» **Instructions for the task**
Each record beneath this line should be returned exactly as it is.

(Dataset items)
++++++++
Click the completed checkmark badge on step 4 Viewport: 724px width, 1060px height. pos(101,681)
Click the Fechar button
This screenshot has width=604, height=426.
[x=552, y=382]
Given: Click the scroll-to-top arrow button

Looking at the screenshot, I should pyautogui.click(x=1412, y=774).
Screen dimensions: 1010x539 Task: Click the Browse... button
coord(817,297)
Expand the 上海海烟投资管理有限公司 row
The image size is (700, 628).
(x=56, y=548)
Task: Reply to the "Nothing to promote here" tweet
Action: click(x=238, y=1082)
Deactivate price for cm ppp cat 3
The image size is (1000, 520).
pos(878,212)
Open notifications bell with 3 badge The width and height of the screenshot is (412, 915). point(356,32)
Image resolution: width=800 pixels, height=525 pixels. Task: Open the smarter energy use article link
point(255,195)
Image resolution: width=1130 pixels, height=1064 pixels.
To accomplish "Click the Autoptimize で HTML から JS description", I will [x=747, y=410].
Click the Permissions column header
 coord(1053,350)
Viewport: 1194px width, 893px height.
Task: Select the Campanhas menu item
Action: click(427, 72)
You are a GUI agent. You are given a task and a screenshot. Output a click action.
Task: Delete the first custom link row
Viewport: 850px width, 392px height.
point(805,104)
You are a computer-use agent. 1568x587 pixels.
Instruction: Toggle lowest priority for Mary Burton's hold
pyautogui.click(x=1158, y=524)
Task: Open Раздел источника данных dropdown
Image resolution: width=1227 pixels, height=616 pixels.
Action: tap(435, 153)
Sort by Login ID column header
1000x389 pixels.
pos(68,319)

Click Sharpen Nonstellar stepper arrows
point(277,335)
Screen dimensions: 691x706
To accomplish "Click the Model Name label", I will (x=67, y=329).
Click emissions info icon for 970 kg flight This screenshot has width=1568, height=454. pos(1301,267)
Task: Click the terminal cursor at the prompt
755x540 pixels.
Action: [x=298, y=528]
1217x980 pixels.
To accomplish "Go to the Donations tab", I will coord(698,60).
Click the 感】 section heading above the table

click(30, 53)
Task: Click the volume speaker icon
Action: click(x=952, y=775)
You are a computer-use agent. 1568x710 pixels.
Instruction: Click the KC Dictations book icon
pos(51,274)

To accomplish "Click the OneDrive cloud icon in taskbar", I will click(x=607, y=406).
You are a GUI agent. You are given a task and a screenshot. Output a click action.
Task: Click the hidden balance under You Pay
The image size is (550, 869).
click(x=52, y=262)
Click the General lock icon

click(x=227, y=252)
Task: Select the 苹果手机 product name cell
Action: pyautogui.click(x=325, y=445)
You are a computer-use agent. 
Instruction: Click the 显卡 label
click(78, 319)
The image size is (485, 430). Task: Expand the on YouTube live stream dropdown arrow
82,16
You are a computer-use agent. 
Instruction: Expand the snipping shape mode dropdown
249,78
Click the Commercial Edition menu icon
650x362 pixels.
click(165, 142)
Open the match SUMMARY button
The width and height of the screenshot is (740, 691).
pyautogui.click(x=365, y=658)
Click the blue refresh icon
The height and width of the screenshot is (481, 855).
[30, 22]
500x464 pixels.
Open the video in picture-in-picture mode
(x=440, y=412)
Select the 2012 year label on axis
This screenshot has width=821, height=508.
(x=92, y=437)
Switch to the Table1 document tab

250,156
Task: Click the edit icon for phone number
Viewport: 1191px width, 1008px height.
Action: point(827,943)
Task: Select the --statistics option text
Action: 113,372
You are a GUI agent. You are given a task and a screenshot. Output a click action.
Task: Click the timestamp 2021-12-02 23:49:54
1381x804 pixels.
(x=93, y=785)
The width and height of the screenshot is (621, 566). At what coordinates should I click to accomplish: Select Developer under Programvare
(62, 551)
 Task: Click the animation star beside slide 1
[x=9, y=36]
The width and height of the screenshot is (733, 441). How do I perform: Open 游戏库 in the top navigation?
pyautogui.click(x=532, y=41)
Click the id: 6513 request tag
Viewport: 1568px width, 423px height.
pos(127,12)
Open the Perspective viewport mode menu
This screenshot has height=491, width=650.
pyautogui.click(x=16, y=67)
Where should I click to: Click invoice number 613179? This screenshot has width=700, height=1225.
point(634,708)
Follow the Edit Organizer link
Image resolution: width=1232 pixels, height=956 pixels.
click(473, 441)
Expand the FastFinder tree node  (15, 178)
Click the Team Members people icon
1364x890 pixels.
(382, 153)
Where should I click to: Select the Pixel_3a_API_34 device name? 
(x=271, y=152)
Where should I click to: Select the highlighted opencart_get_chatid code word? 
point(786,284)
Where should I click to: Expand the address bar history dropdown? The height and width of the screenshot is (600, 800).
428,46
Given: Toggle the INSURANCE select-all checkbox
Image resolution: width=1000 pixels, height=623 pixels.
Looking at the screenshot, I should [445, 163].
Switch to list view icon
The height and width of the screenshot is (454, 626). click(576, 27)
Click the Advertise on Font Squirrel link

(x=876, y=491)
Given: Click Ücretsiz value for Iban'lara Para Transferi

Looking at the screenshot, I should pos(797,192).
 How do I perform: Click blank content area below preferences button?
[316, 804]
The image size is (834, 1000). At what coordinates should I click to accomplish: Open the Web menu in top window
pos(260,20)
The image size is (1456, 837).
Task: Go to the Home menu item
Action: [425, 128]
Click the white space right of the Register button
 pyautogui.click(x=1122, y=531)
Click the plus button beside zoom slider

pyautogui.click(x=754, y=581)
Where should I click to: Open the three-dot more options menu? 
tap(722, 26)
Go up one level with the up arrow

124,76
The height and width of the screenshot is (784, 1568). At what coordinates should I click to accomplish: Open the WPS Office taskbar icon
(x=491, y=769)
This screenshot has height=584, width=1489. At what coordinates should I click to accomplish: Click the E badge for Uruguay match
++++++++
» **Response to the exercise**
Click the completed checkmark badge on step 4 Viewport: 724px width, 1060px height. pos(101,681)
Click the Fechar button
This screenshot has width=604, height=426.
[x=552, y=382]
Given: Click the scroll-to-top arrow button

Looking at the screenshot, I should pyautogui.click(x=1412, y=774).
Screen dimensions: 1010x539 Task: Click the Browse... button
coord(817,297)
Expand the 上海海烟投资管理有限公司 row
The image size is (700, 628).
(x=56, y=548)
Task: Reply to the "Nothing to promote here" tweet
Action: click(x=238, y=1082)
Deactivate price for cm ppp cat 3
The image size is (1000, 520).
pos(878,212)
Open notifications bell with 3 badge The width and height of the screenshot is (412, 915). point(356,32)
Image resolution: width=800 pixels, height=525 pixels. Task: Open the smarter energy use article link
point(255,195)
Image resolution: width=1130 pixels, height=1064 pixels.
To accomplish "Click the Autoptimize で HTML から JS description", I will [x=747, y=410].
Click the Permissions column header
 coord(1053,350)
Viewport: 1194px width, 893px height.
Task: Select the Campanhas menu item
Action: click(427, 72)
You are a GUI agent. You are given a task and a screenshot. Output a click action.
Task: Delete the first custom link row
Viewport: 850px width, 392px height.
point(805,104)
You are a computer-use agent. 1568x587 pixels.
Instruction: Toggle lowest priority for Mary Burton's hold
pyautogui.click(x=1158, y=524)
Task: Open Раздел источника данных dropdown
Image resolution: width=1227 pixels, height=616 pixels.
Action: tap(435, 153)
Sort by Login ID column header
1000x389 pixels.
pos(68,319)

Click Sharpen Nonstellar stepper arrows
point(277,335)
Screen dimensions: 691x706
To accomplish "Click the Model Name label", I will (x=67, y=329).
Click emissions info icon for 970 kg flight This screenshot has width=1568, height=454. pos(1301,267)
Task: Click the terminal cursor at the prompt
755x540 pixels.
Action: [x=298, y=528]
1217x980 pixels.
To accomplish "Go to the Donations tab", I will coord(698,60).
Click the 感】 section heading above the table

click(30, 53)
Task: Click the volume speaker icon
Action: click(x=952, y=775)
You are a computer-use agent. 1568x710 pixels.
Instruction: Click the KC Dictations book icon
pos(51,274)

To accomplish "Click the OneDrive cloud icon in taskbar", I will click(x=607, y=406).
You are a GUI agent. You are given a task and a screenshot. Output a click action.
Task: Click the hidden balance under You Pay
The image size is (550, 869).
click(x=52, y=262)
Click the General lock icon

click(x=227, y=252)
Task: Select the 苹果手机 product name cell
Action: pyautogui.click(x=325, y=445)
You are a computer-use agent. 
Instruction: Click the 显卡 label
click(78, 319)
The image size is (485, 430). Task: Expand the on YouTube live stream dropdown arrow
82,16
You are a computer-use agent. 
Instruction: Expand the snipping shape mode dropdown
249,78
Click the Commercial Edition menu icon
650x362 pixels.
click(165, 142)
Open the match SUMMARY button
The width and height of the screenshot is (740, 691).
pyautogui.click(x=365, y=658)
Click the blue refresh icon
The height and width of the screenshot is (481, 855).
[30, 22]
500x464 pixels.
Open the video in picture-in-picture mode
(x=440, y=412)
Select the 2012 year label on axis
This screenshot has width=821, height=508.
(x=92, y=437)
Switch to the Table1 document tab

250,156
Task: Click the edit icon for phone number
Viewport: 1191px width, 1008px height.
Action: point(827,943)
Task: Select the --statistics option text
Action: 113,372
You are a GUI agent. You are given a task and a screenshot. Output a click action.
Task: Click the timestamp 2021-12-02 23:49:54
1381x804 pixels.
(x=93, y=785)
The width and height of the screenshot is (621, 566). At what coordinates should I click to accomplish: Select Developer under Programvare
(62, 551)
 Task: Click the animation star beside slide 1
[x=9, y=36]
The width and height of the screenshot is (733, 441). How do I perform: Open 游戏库 in the top navigation?
pyautogui.click(x=532, y=41)
Click the id: 6513 request tag
Viewport: 1568px width, 423px height.
pos(127,12)
Open the Perspective viewport mode menu
This screenshot has height=491, width=650.
pyautogui.click(x=16, y=67)
Where should I click to: Click invoice number 613179? This screenshot has width=700, height=1225.
point(634,708)
Follow the Edit Organizer link
Image resolution: width=1232 pixels, height=956 pixels.
click(473, 441)
Expand the FastFinder tree node  (15, 178)
Click the Team Members people icon
1364x890 pixels.
(382, 153)
Where should I click to: Select the Pixel_3a_API_34 device name? 
(x=271, y=152)
Where should I click to: Select the highlighted opencart_get_chatid code word? 
point(786,284)
Where should I click to: Expand the address bar history dropdown? The height and width of the screenshot is (600, 800).
428,46
Given: Toggle the INSURANCE select-all checkbox
Image resolution: width=1000 pixels, height=623 pixels.
Looking at the screenshot, I should [445, 163].
Switch to list view icon
The height and width of the screenshot is (454, 626). click(576, 27)
Click the Advertise on Font Squirrel link

(x=876, y=491)
Given: Click Ücretsiz value for Iban'lara Para Transferi

Looking at the screenshot, I should pos(797,192).
 How do I perform: Click blank content area below preferences button?
[316, 804]
The image size is (834, 1000). At what coordinates should I click to accomplish: Open the Web menu in top window
pos(260,20)
The image size is (1456, 837).
Task: Go to the Home menu item
Action: [425, 128]
Click the white space right of the Register button
 pyautogui.click(x=1122, y=531)
Click the plus button beside zoom slider

pyautogui.click(x=754, y=581)
Where should I click to: Open the three-dot more options menu? 
tap(722, 26)
Go up one level with the up arrow

124,76
The height and width of the screenshot is (784, 1568). At what coordinates should I click to accomplish: Open the WPS Office taskbar icon
(x=491, y=769)
This screenshot has height=584, width=1489. At what coordinates should I click to accomplish: Click the E badge for Uruguay match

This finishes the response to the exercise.